Prompt Fission Gamma-ray Spectra and Multiplicities for Various Fissioning Systems

Abstract

The prompt fission gamma spectra (PFGS) and multiplicities (PFGM) are investigated from a Monte Carlo simulation of the fission fragment deexcitation. The fission fragment characteristics are sampled from mass, charge, kinetic energy, spin and parity distributions from experimental data or theoretical models. Initial excitation energy is shared between the two complementary fragments using a mass dependent temperature ratio law and a level density parameter law based on Ignatyuk's prescription. Details can be found elsewhere in the literature. The deexcitation process can be performed with different calculation schemes.
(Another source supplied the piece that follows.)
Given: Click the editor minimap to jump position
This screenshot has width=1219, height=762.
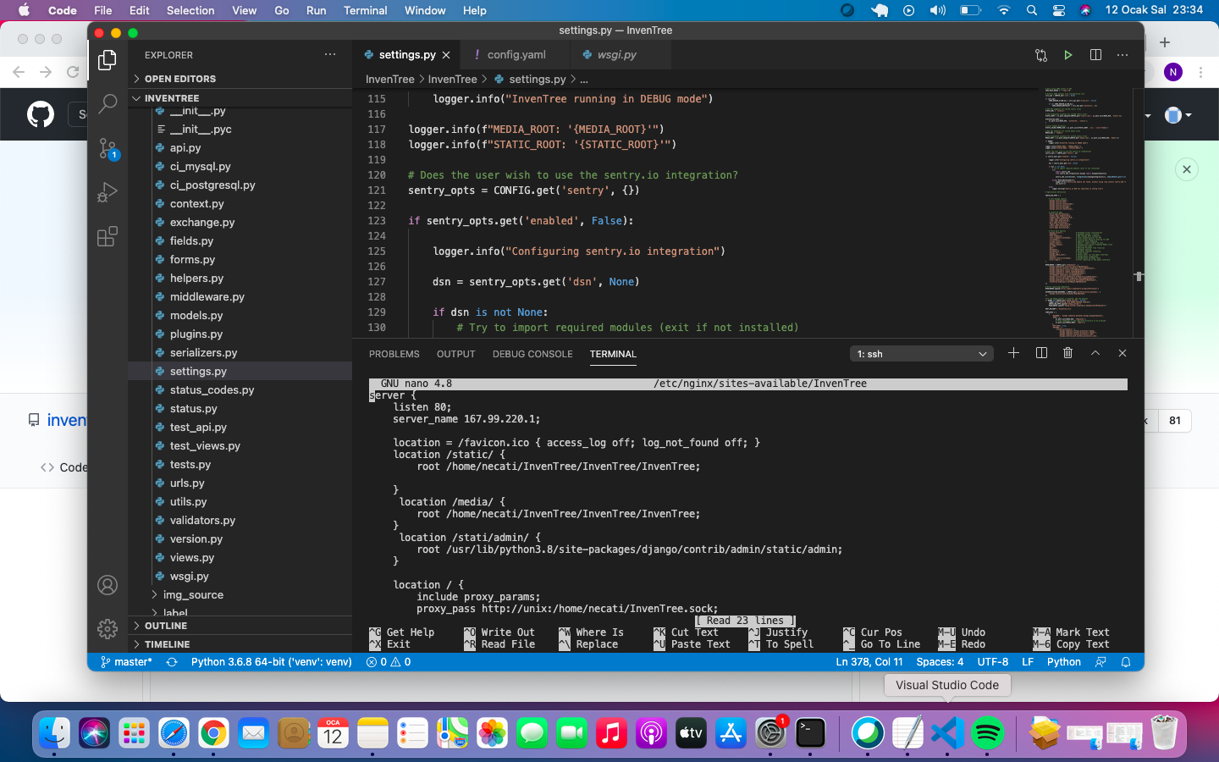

The first one is based on a Weisskopf model for neutron evaporation and nuclear transition sampling (from level density and strength function models) for gamma evaporation. In this case, the competition between neutrons and gammas is taken into account by using a spin dependent excitation energy limit under which gamma emission takes place. The second one is based on an Hauser-Feshbach model for neutron/gamma evaporation based on neutron transmission coefficients (from optical model calculations) and the same model as above for gammas. The n/γ competition is then automatically taken into account at the very beginning of the primary fission fragments evaporation process. Fission observables, especially related to prompt fission gammas are presented and discussed for spontaneous fission (252Cf, 240Pu), thermal fission (235U+nth) and fast fission (238U+n1.8MeV). Comparisons with experimental data are shown when available.